VEGF Trap – aflibercept – VIEW 1 and 2 studies

Aflibercept, a VEGF Trap, is the product of a bioengineering process where extramembranous VEGFR-1 and 2 receptor fragments are fused with the IgG1 Fc fragment.

This recombinant protein is a composite decoy receptor based on VEGF receptors VEGFR-1 and VEGFR-2.

This fully soluble human VEGF-receptor fusion protein binds to all forms of VEGF-A, as well as the related placental growth factor (PlGF), constituting a specific, highly potent, long-acting blocker of these growth factors⁽³¹⁾.

High-affinity fusion proteins may be used to block the biological activities of VEGF by preventing its binding to receptors.

This VEGF Trap effectively suppresses tumor growth and vascularization in vivo, resulting in stunted and almost completely avascular tumours⁽³²⁾.
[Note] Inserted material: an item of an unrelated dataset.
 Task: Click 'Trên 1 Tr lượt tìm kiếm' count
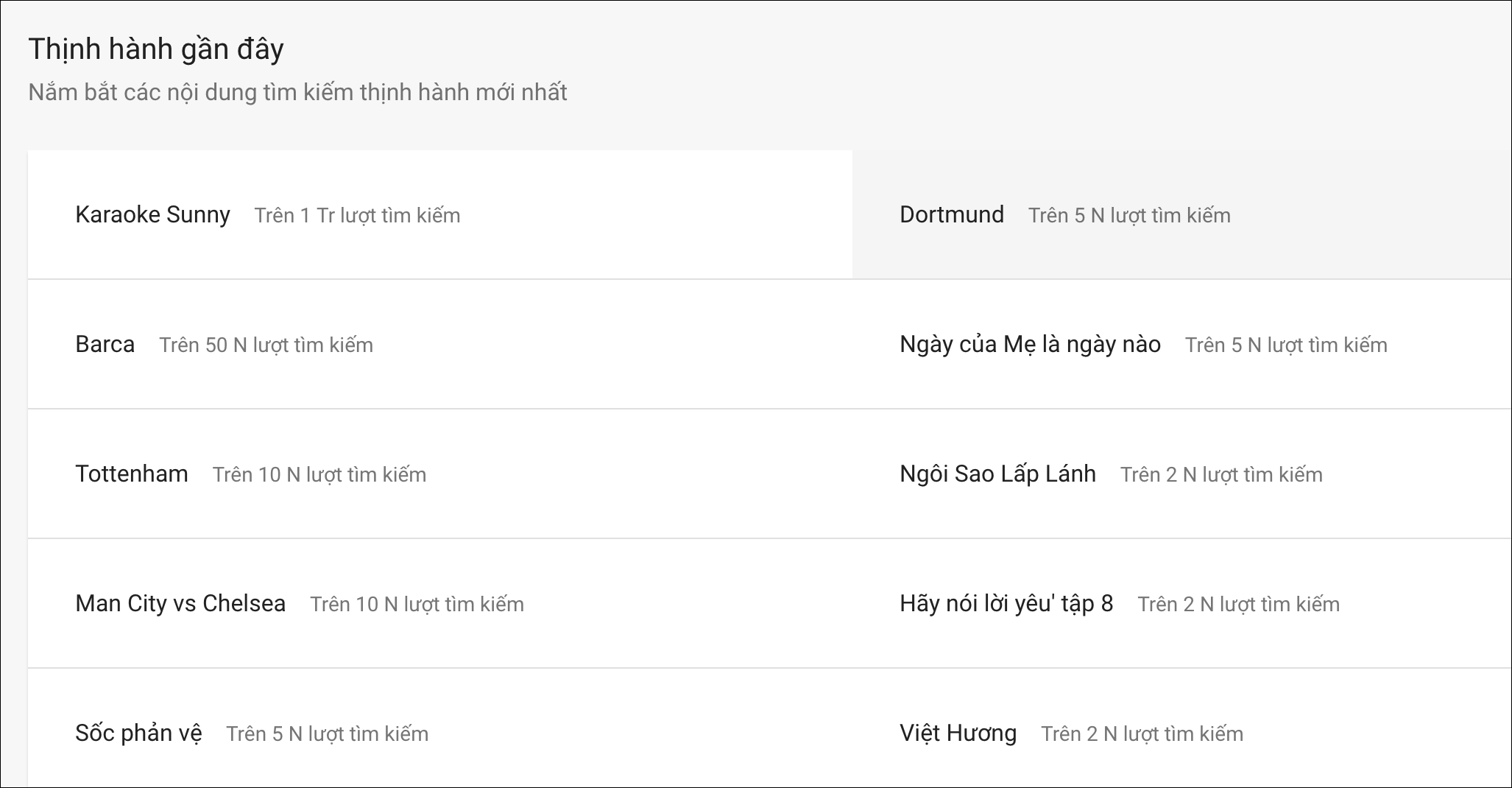(357, 215)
The VEGF Trap may be used to treat choroidal neovascularization, alone or in combined treatment.

A global development phase III programme for VEGF Trap-Eye in wet AMD was initiated in August 2007.
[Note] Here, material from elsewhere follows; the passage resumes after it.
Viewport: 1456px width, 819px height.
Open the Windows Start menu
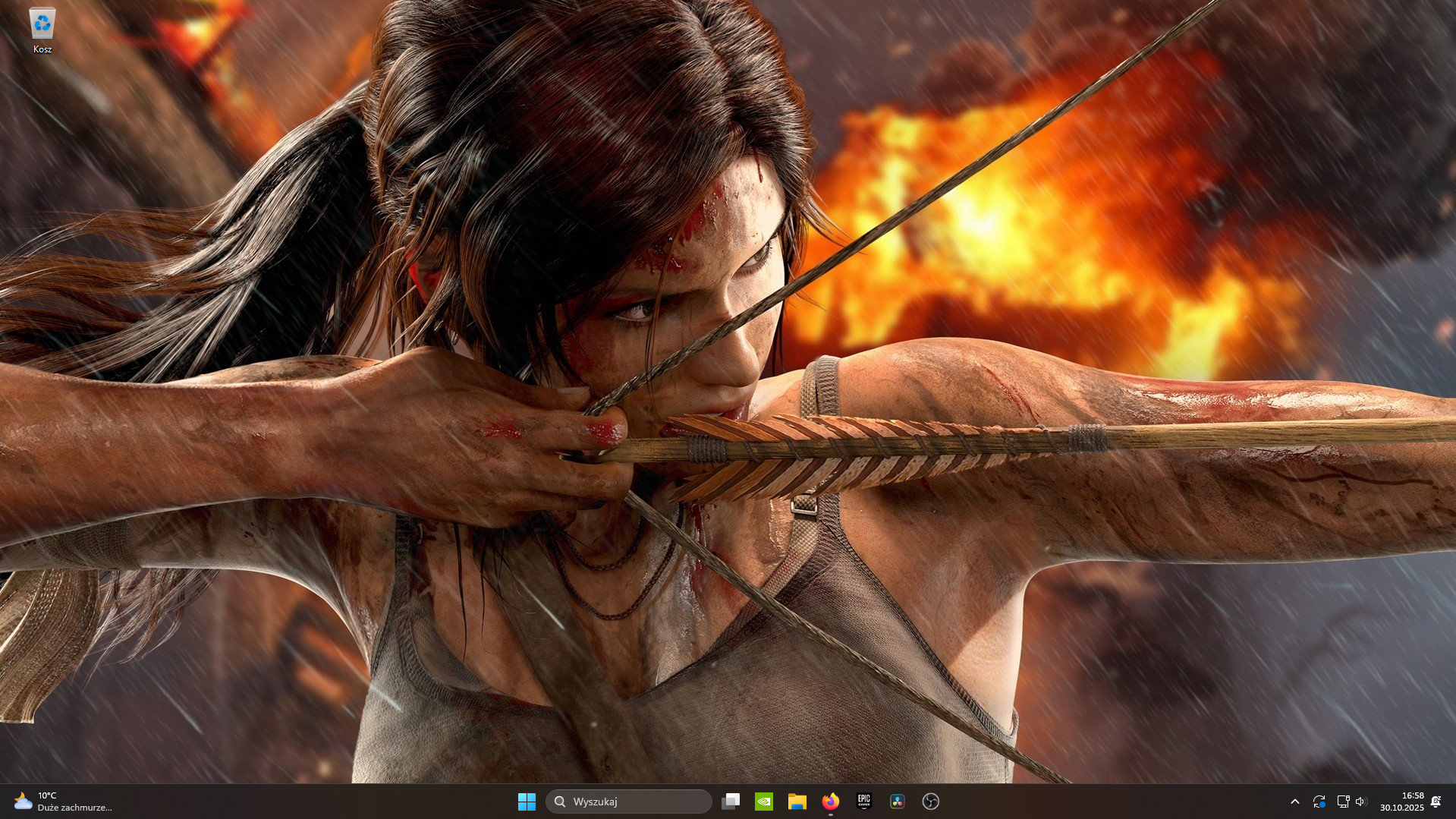pos(527,802)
Two phase III trials conducted by two pharmaceutical companies (Regeneron Pharmaceuticals, Inc. and Bayer HealthCare AG) are evaluating treatment with VEGF Trap-Eye, at doses of 0.5mg every 4 weeks, 2mg every 4 weeks, or 2mg every 8 weeks (following three monthly doses), compared with treatment with 0.5mg of ranibizumab (Lucentis^®, a registered trademark of Genentech, Inc.), administered every 4 weeks, according to its U.S. label, during the first year of the studies.

PRN dosing will be evaluated during the second year of each study.

The VIEW1 study is currently enrolling patients in the United States and Canada; the VIEW2 study is currently enrolling patients in Europe, Asia-Pacific, Japan, and Latin America⁽³³⁾.